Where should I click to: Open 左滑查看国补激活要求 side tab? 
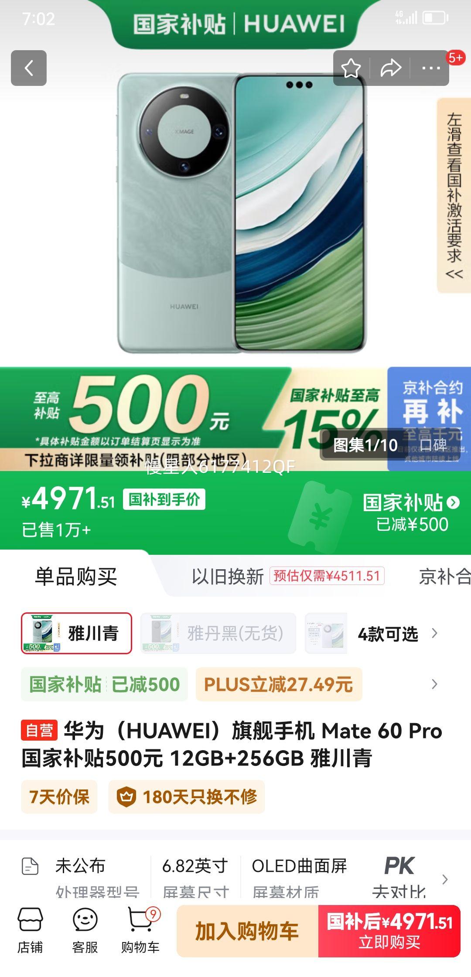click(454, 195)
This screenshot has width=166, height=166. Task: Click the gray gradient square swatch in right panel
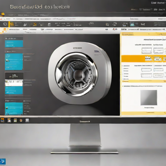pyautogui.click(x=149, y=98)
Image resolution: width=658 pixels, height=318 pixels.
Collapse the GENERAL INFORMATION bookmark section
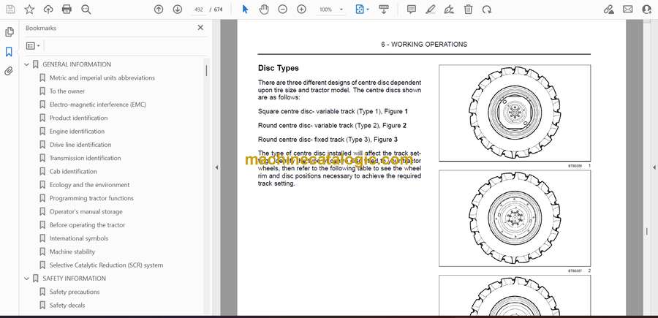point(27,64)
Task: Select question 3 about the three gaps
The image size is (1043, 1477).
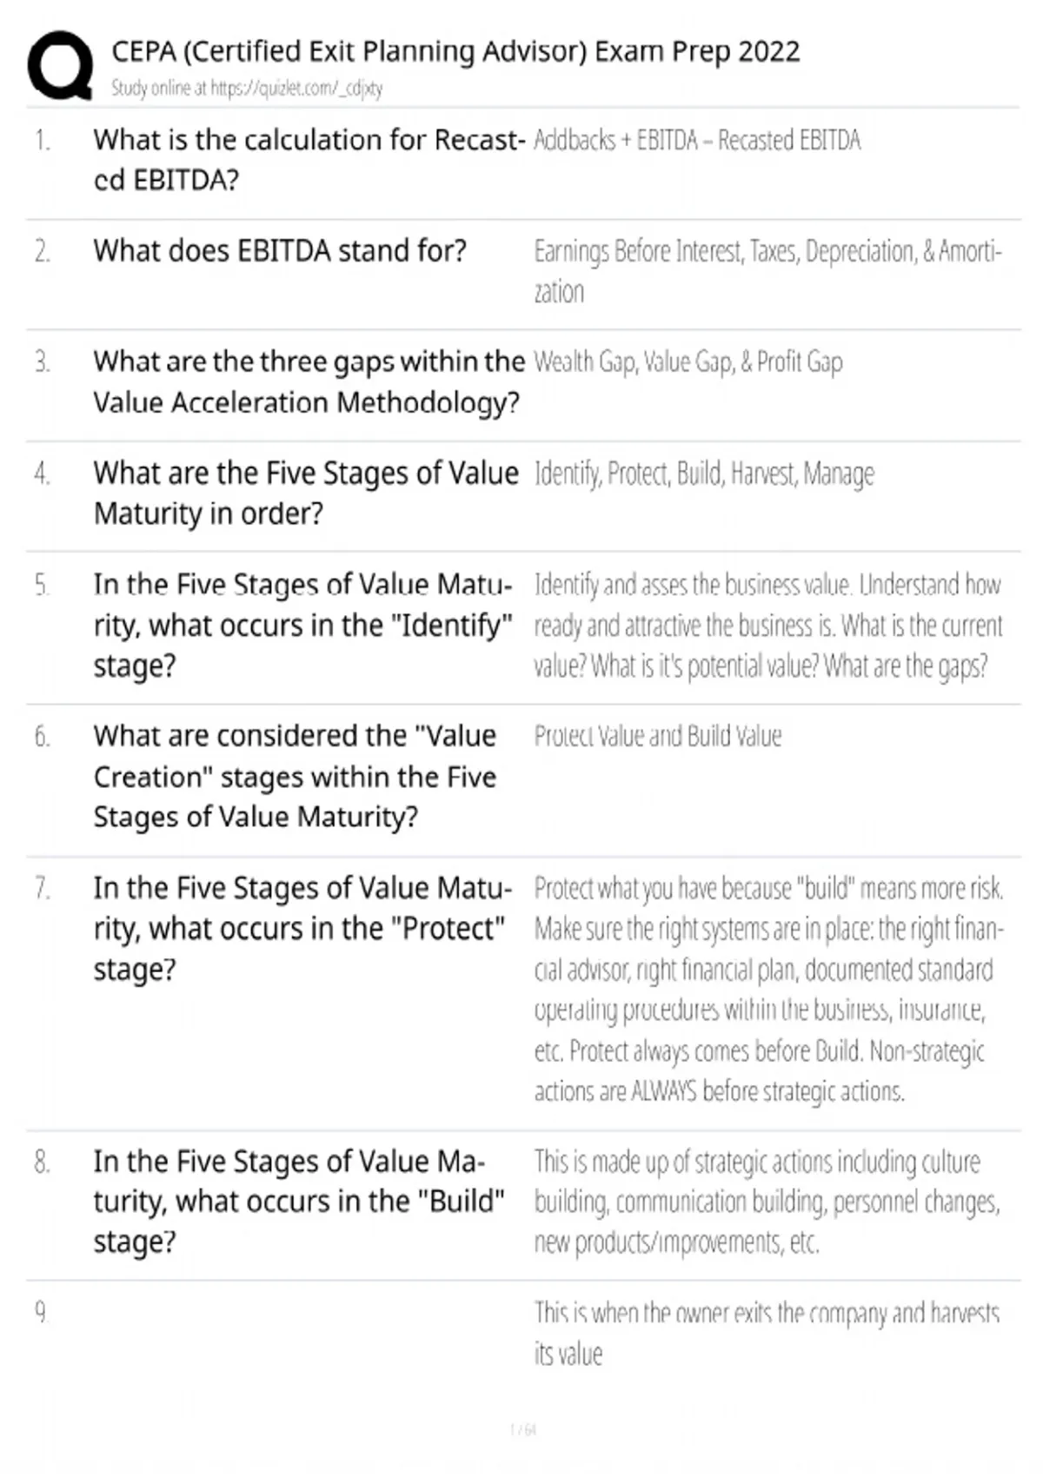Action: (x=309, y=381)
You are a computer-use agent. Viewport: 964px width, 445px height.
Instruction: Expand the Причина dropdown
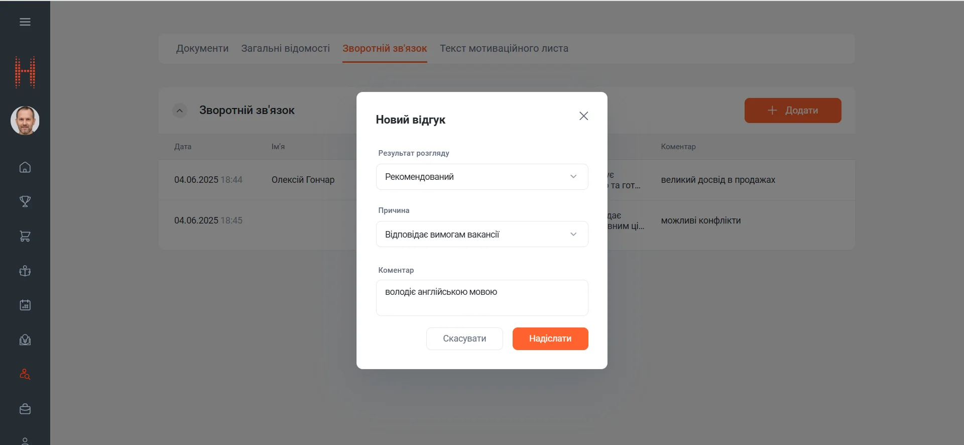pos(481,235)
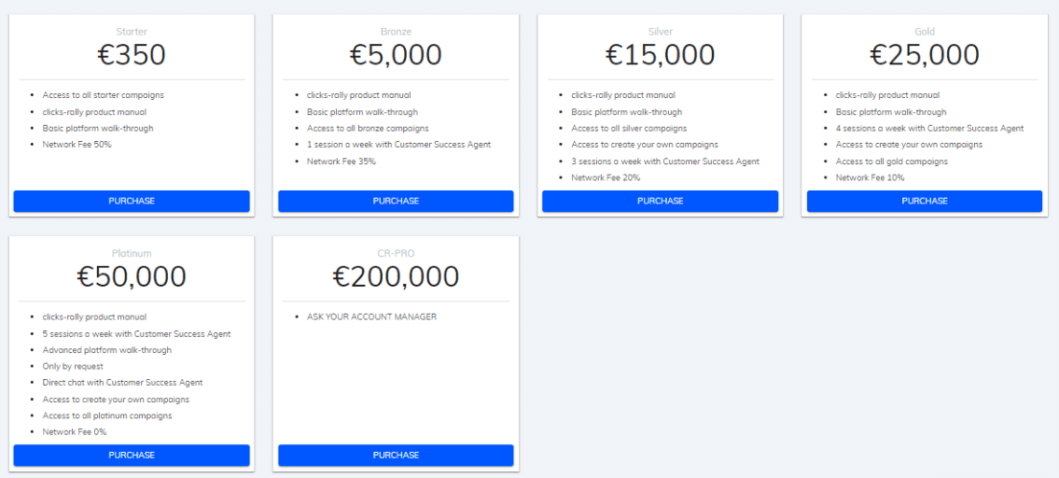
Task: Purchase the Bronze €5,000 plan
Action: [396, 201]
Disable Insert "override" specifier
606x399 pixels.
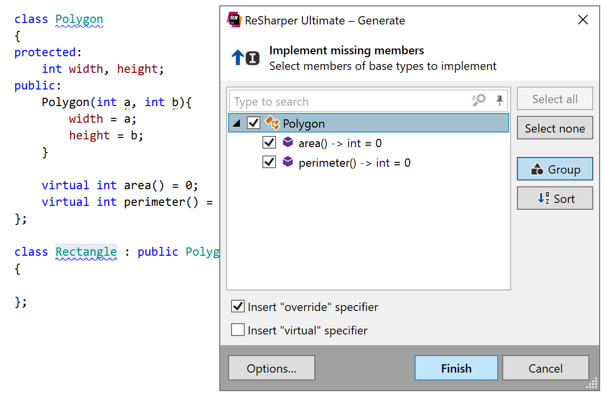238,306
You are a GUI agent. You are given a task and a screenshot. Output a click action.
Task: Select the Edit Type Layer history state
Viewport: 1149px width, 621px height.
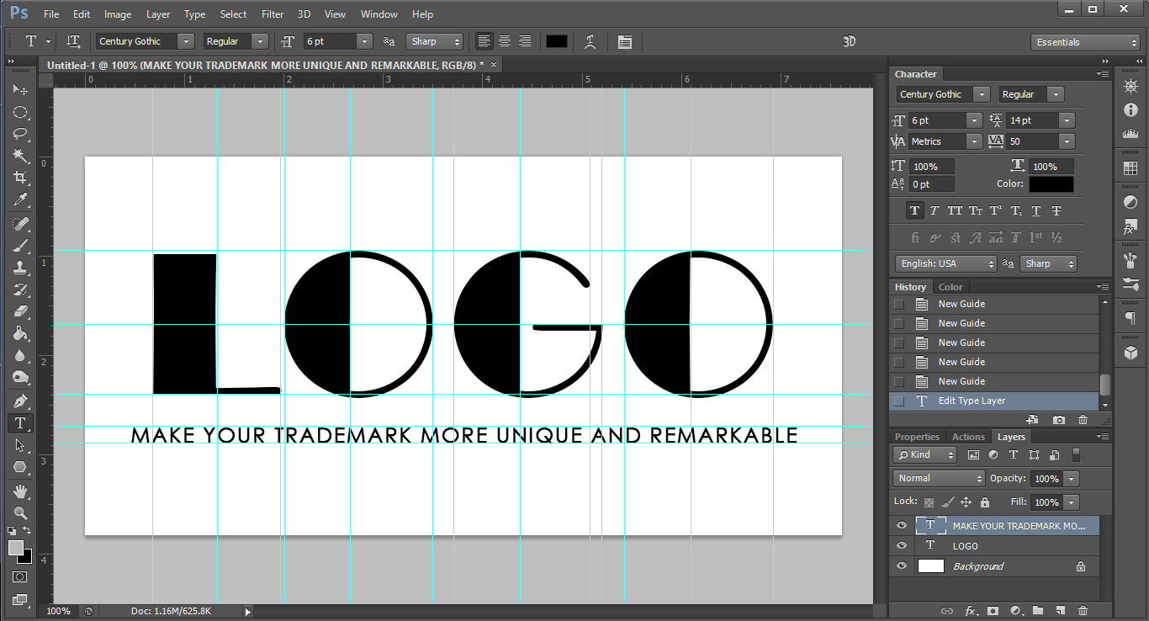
|---|
What to do:
From the first line to the last, repeat the listing exactly and skip its images.

Written response:
Where should I click to: Open 左滑查看国补激活要求 side tab? 
click(454, 195)
This screenshot has width=166, height=166. Task: Click the gray gradient square swatch in right panel
pyautogui.click(x=149, y=98)
Image resolution: width=658 pixels, height=318 pixels.
Collapse the GENERAL INFORMATION bookmark section
point(27,64)
Task: Select question 3 about the three gaps
The image size is (1043, 1477).
Action: (x=309, y=381)
You are a computer-use agent. Viewport: 964px width, 445px height.
Instruction: Expand the Причина dropdown
pos(481,235)
Task: Purchase the Bronze €5,000 plan
Action: [396, 201]
Disable Insert "override" specifier
606x399 pixels.
238,306
You are a GUI agent. You are given a task and a screenshot. Output a click action.
Task: Select the Edit Type Layer history state
Viewport: 1149px width, 621px height.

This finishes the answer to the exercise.